Resultados Em nosso primeiro contato, A. disse que se sentia injustiçade pela suspensão da moradia. Contou que é um espaço importante para elu, pois ajuda a se organizar, por estar dentro da universidade, e evitar distrações que teria ao viver em outro local. Elu não sente a família como um ponto de apoio; no período em que viveu com a família morou com a mãe, a irmã e o cunhado, com quem teve muitos conflitos. Também morou com a avó numa favela, onde viveu experiências de intolerância religiosa por parte de traficantes, fazendo com que se mudasse. Conta sobre experiências vividas em outras cidades, onde chegou a passar por unidades de abrigamento. Elu demonstrou uma condição psíquica fragilizada, chegando a falar de ideação suicida, além de apresentar elementos delirantes no discurso. Ao apontarmos que seria interessante procurar o CAPS para tratamento, A. contou que já passou por CAPS e os remédios que tomava não lhe faziam bem; conta, ainda, que o lugar onde sente que teve um tratamento melhor foi uma casa que acolhe pessoas LGBTQIAPN+. Apontamos que a ideia de afastá-le da moradia poderia trazer prejuízos à sua saúde e deveria ser revista, mas a decisão foi mantida.
Pouco depois da notificação, A. teve uma crise, e nós e levamos até o CAPS de referência. Devido à falta de apoio familiar, foi recomendado que elu fosse levado a um Hospital Psiquiátrico, onde acabou sendo internade. Durante a internação, fizemos visitas, para poder dar algum amparo a elu. A. relatava maus tratos por parte da equipe do hospital, e um forte sentimento de solidão. Dentre vários pedidos que nos fez, principalmente relacionados à sua alta, foi marcante o pedido de um abraço, revelando necessidade de contato humano, que não parecia ser oferecido ali. Em reunião com a equipe do hospital, alguns profissionais falavam delu com certo escárnio, em especial no que se refere à sua sexualidade, como ao associar o fato delu se declarar uma pessoa não-binária a um delírio.
Atualmente A. voltou à moradia estudantil, e comparece com frequência ao acolhimento que oferecemos. Faz tratamento no CAPS, mas deseja interromper, pois não gosta dos efeitos das medicações, além de sentir que não é “doente” como os outros pacientes; elu segue indo por se sentir obrigado, e ter receio de ser expulso da moradia estudantil caso não siga o tratamento. Não há queixas expressivas contra elu por parte dos outros residentes.
Aprendizados O caso de A. revela aspectos importantes do trabalho com saúde dos estudantes universitários. Primeiramente, é importante construir uma articulação com a rede pública de saúde, especialmente ao tratar de casos complexos como o delu. Devemos também pensar sobre a relação entre problemas de saúde preexistentes e os que são gerados na própria universidade: A. havia iniciado tratamento em alguns locais antes de entrar na universidade, mas a suspensão da moradia estudantil também pode ter tido impacto em sua crise. Outro aspecto fundamental é o fato de A. ser marcado por uma série de opressões: é ume jovem negre, LGBTQIAPN+, que viveu em favelas. Ao ser viste como ameaça na moradia estudantil, certamente esses marcadores são acionados. Além disso, as opressões produzem sofrimento, impactando na saúde mental.

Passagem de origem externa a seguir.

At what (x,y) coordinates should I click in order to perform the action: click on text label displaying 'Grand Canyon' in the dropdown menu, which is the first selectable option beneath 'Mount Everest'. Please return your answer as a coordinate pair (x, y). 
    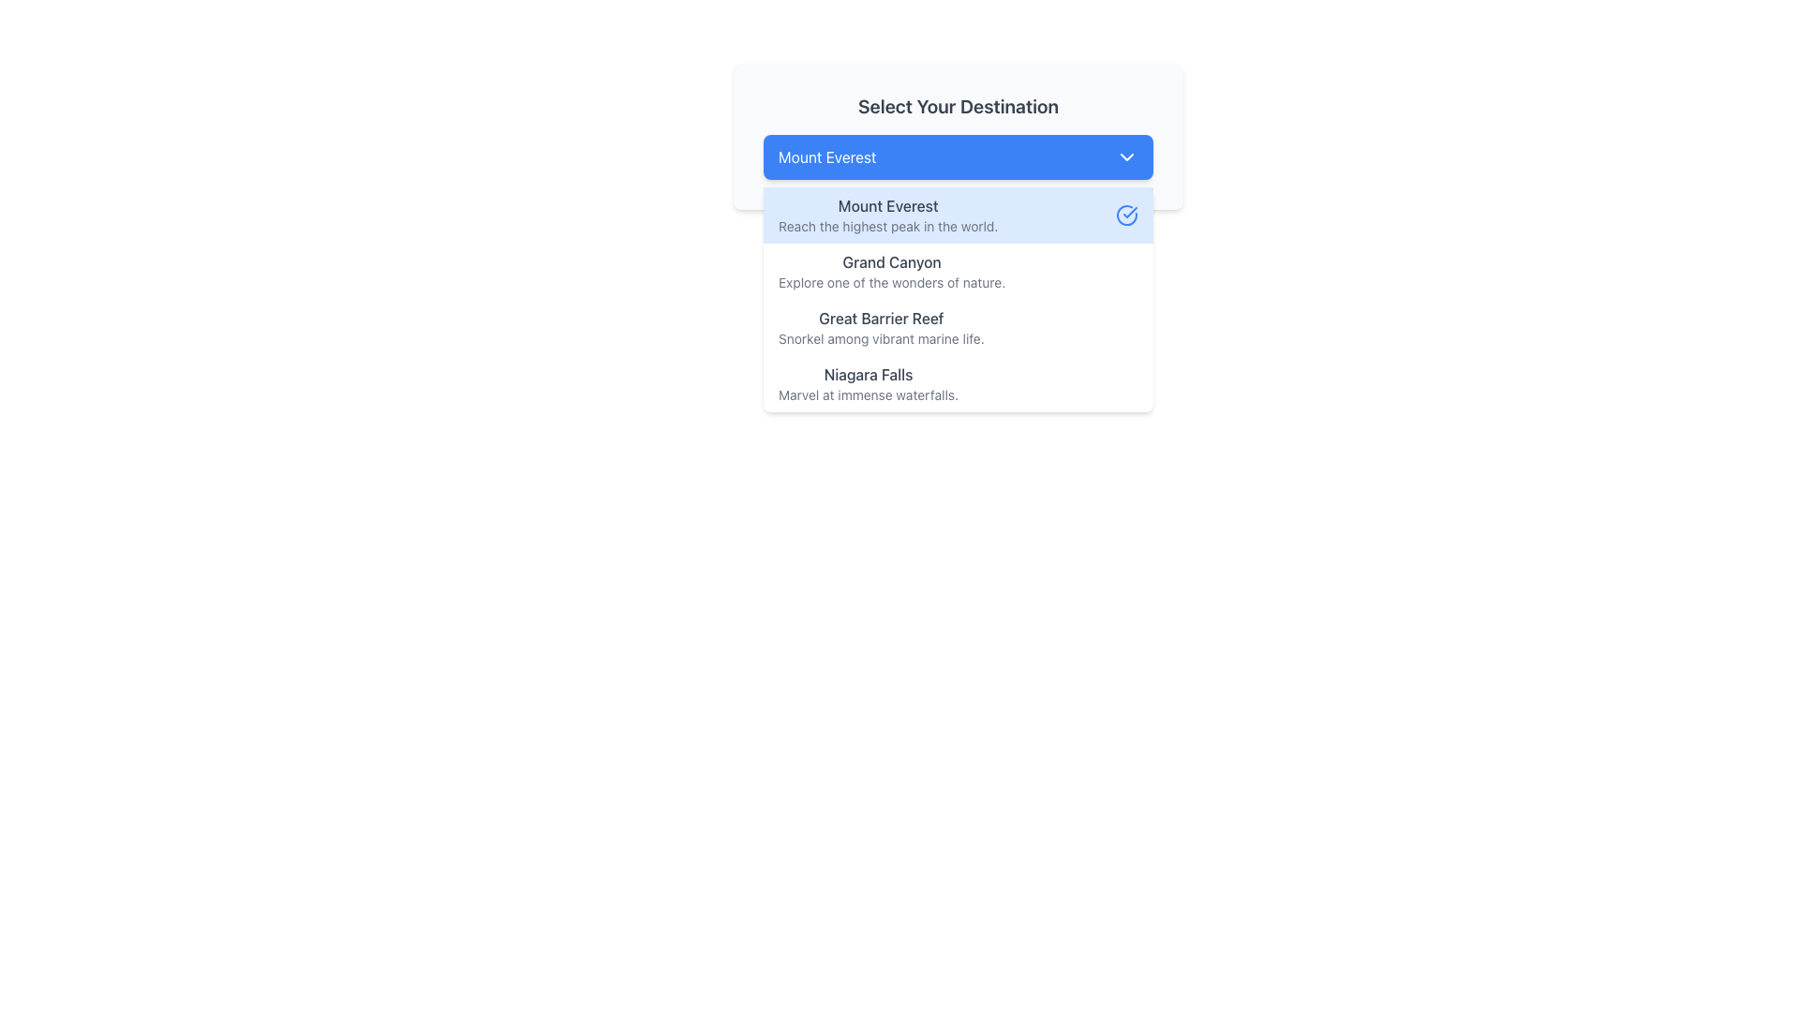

Análise Crítica Certamente a universidade não consegue dar conta de todos os problemas sociais que produzem adoecimento nos estudantes, entretanto é fundamental que possa produzir conhecimento teórico e práticas que apontem para a superação das opressões, para que ela própria não contribua para esse adoecimento. Também é importante que, nas relações com a rede de saúde, possamos criar brechas para questionar a lógica manicomial, produtora de sofrimento e desumanizadora.